General information
- Type: Ultralight trike
- National origin: Ukraine
- Manufacturer: General Aviation Design Bureau of Ukraine
- Status: Under development (2011)
- Number built: at least one

= General Aviation Design Bureau T-32 Maverick =

Ukrainian ultralight trike

The General Aviation Design Bureau T-32 Maverick is a Ukrainian ultralight trike under development by the General Aviation Design Bureau of Ukraine, based in Kyiv. The aircraft is intended to be supplied as a kit for amateur construction or as a complete ready-to-fly-aircraft.

The company has constructed trike designs for other manufacturers under contract in the past, but the T-32 is their own design.

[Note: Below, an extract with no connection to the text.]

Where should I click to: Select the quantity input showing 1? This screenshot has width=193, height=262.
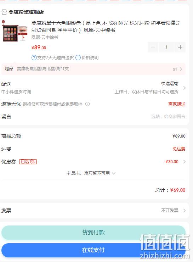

==Design and development==
As a three-seat trike the T-32 Maverick does not comply with the Fédération Aéronautique Internationale microlight or the US light-sport aircraft categories, which are both limited to two seats, but may fit some country's amateur-built aircraft rules.

The T-32 Maverick features a cable-braced hang glider-style high-wing, weight-shift controls, a three-seat open cockpit, with the pilot sitting in front and a two-seat bench in the back, with a cockpit fairing. It can be mounted on tricycle landing gear or floats and has a single engine in pusher configuration.

The aircraft is made from bolted-together aluminum tubing, with its double surface wing covered in Dacron sailcloth. Its 10.2 m span wing is supported by a single tube-type kingpost and uses an "A" frame weight-shift control bar. The aircraft has many powerplant options, including the twin cylinder, liquid-cooled, two-stroke, dual-ignition 64 hp Rotax 582 engine, the four cylinder, air and liquid-cooled, four-stroke, dual-ignition 80 hp Rotax 912UL or 100 hp Rotax 912ULS engine and the turbocharged 115 hp Rotax 914. Automotive conversion engines of 60 to 110 hp can also be fitted.

The aircraft has an empty weight of 280 kg and a gross weight of 640 kg, giving a useful load of 360 kg. With full fuel of 60 L the payload is 316 kg.